→ REQUIRED WORK:
Print all entries below exactly, without images.

→ SOURCE RECORDS:
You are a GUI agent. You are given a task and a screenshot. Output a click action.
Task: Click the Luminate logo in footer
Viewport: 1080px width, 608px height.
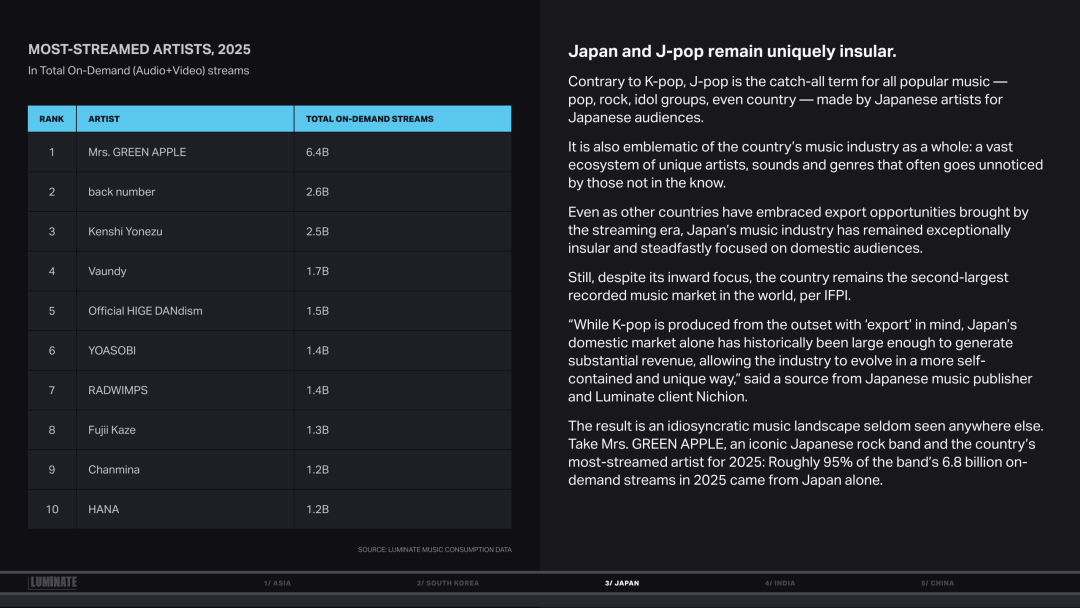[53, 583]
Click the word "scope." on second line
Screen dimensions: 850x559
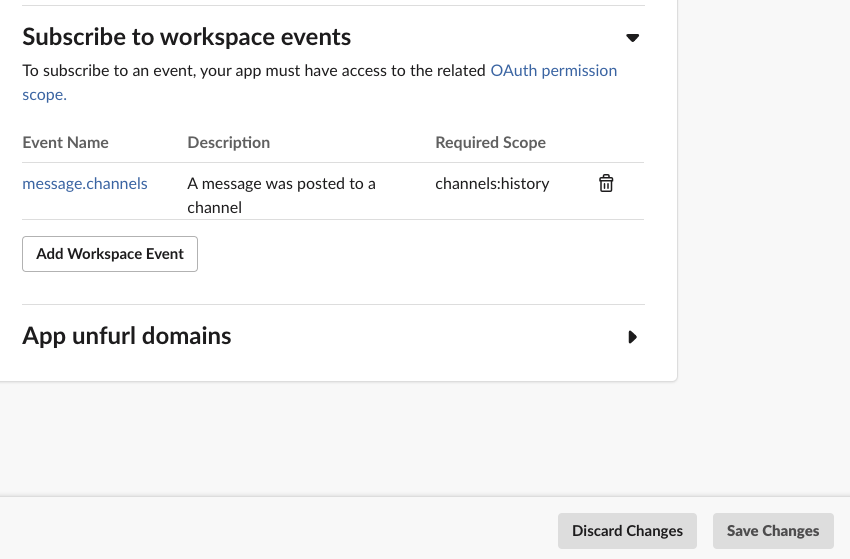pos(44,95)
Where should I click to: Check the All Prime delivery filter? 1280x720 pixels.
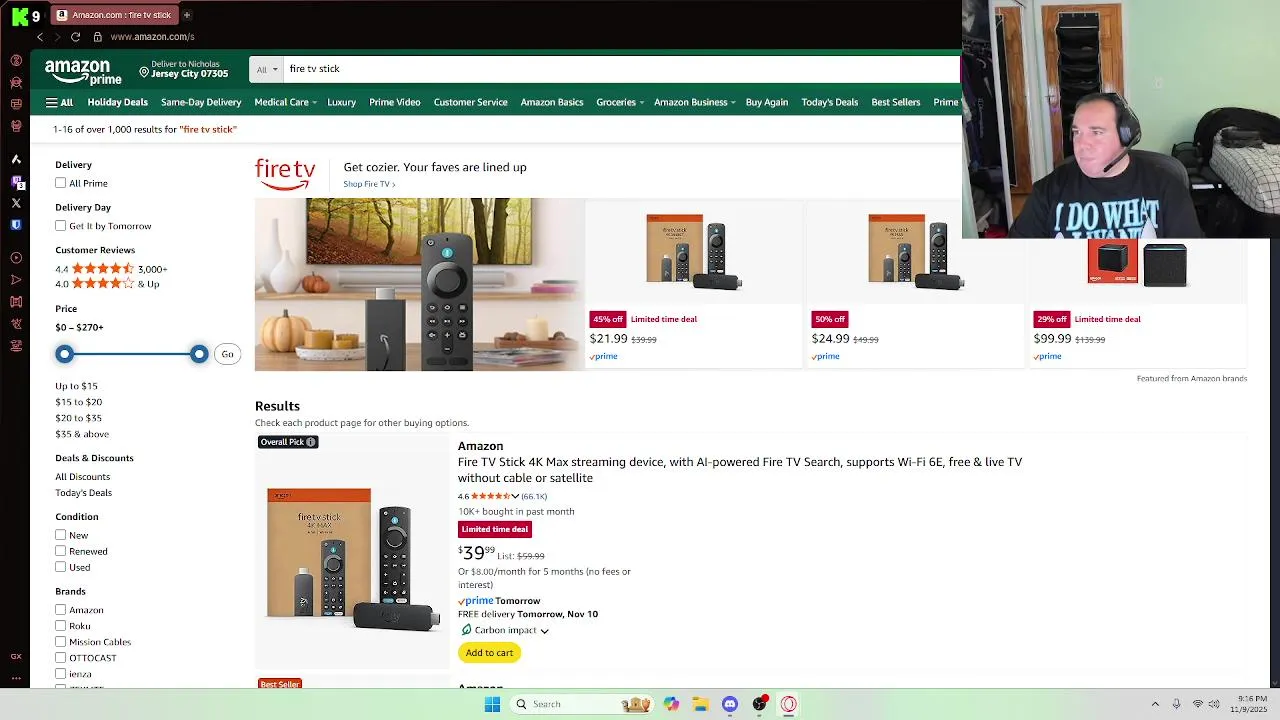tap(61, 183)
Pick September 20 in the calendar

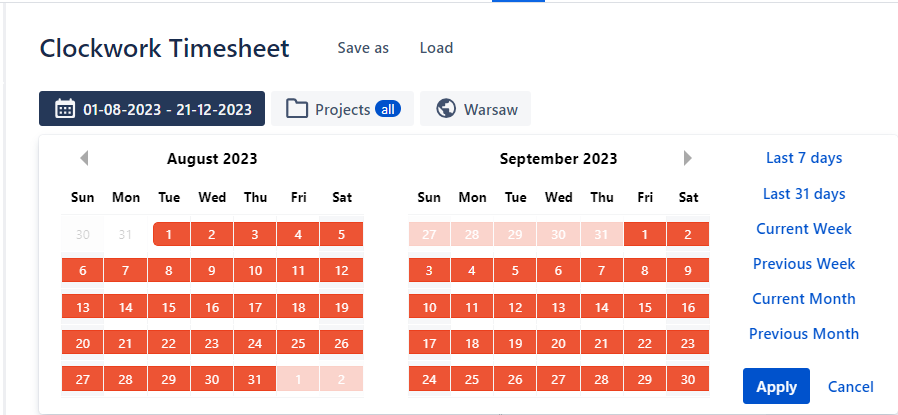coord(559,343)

→ WRITTEN SOLUTION:
You are a GUI agent. You are given a task and a screenshot. Output a click action.
Task: Click the Luminate logo in footer
Viewport: 1080px width, 608px height.
[53, 583]
Click the word "scope." on second line
Screen dimensions: 850x559
pos(44,95)
Where should I click to: Check the All Prime delivery filter? 1280x720 pixels.
tap(61, 183)
Pick September 20 in the calendar

coord(559,343)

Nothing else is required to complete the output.